The frequency of tweets (1-20/day) is very different than the usual frequency of LinkedIn updates (1-3/week). I know I am going to get into a bit of hot water here as everyone has different ideas about how often updates should be made on different social networks. There are NO hard and fast rules here, but when people ask me how frequently they should post I give them this list:
My Twitter Stats from tweetstats.com



  • Twitter: 1 ~ 100 times/day (few can be productive, see: @unmarketing's Best tip: 75% @replies.)


  • LinkedIn: 1 - 3 times/week


  • Blog: Set a standard and stick to it. (Daily, weekly, monthly)


  • Facebook Personal: As you please.


  • Facebook Page: Set a standard. Observe page insights & likes, comments, etc. Don't Spam.

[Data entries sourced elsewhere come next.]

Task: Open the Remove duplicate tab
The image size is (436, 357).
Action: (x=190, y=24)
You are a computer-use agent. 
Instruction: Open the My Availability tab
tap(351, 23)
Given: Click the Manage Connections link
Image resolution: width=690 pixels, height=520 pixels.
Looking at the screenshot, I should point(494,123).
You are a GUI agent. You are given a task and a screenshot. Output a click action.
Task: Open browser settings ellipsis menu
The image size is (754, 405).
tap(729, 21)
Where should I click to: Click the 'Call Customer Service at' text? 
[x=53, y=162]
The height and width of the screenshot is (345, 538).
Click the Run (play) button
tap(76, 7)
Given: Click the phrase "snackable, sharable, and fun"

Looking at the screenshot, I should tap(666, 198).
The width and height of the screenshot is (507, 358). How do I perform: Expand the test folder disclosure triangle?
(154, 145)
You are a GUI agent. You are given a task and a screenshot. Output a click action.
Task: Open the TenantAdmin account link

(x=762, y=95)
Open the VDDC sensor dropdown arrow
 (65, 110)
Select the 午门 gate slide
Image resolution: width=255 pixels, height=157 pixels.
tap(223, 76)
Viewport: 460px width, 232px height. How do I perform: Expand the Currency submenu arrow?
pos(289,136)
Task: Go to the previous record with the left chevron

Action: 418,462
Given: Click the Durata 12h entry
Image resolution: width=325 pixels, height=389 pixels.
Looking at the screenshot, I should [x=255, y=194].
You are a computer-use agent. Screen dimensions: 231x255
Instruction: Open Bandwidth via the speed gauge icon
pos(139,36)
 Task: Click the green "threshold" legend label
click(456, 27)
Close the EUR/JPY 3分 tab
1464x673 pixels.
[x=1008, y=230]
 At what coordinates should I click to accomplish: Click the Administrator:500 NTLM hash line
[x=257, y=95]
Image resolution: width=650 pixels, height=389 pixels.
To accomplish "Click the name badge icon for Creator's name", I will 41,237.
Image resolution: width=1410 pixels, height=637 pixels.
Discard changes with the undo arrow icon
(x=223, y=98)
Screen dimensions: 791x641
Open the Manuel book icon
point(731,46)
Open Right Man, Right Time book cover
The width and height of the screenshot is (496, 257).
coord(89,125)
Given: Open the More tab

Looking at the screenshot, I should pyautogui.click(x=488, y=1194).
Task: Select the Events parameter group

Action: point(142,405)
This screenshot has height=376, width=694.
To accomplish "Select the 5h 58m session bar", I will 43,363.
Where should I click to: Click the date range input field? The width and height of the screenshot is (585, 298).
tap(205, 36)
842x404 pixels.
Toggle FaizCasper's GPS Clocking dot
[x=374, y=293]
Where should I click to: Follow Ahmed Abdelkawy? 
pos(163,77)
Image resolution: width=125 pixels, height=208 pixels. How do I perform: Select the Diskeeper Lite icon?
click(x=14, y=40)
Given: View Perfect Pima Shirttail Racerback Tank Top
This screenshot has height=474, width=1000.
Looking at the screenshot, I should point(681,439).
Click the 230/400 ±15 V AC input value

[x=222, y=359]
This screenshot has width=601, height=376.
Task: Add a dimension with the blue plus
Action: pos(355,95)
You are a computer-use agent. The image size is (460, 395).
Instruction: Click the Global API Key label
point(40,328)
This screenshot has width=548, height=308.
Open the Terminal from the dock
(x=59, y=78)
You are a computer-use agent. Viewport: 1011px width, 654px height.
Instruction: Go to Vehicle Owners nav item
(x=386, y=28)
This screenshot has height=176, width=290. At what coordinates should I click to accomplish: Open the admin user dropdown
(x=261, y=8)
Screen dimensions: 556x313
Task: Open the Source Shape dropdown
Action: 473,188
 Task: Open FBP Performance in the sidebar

  • These are frequencies I recommend using for posts. What do you recommend or use?

    We are all busy and seeing things we aren't interested in can turn people off, consider how easy it is to "unfollow" on Twitter or "hide" on Facebook. This is why it is so important to understand and respect each audience for their differences in the frequency and delivery they expect.

      1 comment:

      1. Kemp, glad I'm not the only one to have a problem with this. I've asked Linkedin to create an option to NOT see Twitter posts. I get so many that the real Linkedin updates are obscured. And pretty much all my Linkedin connections are also Twitter follows so I get their tweets twice.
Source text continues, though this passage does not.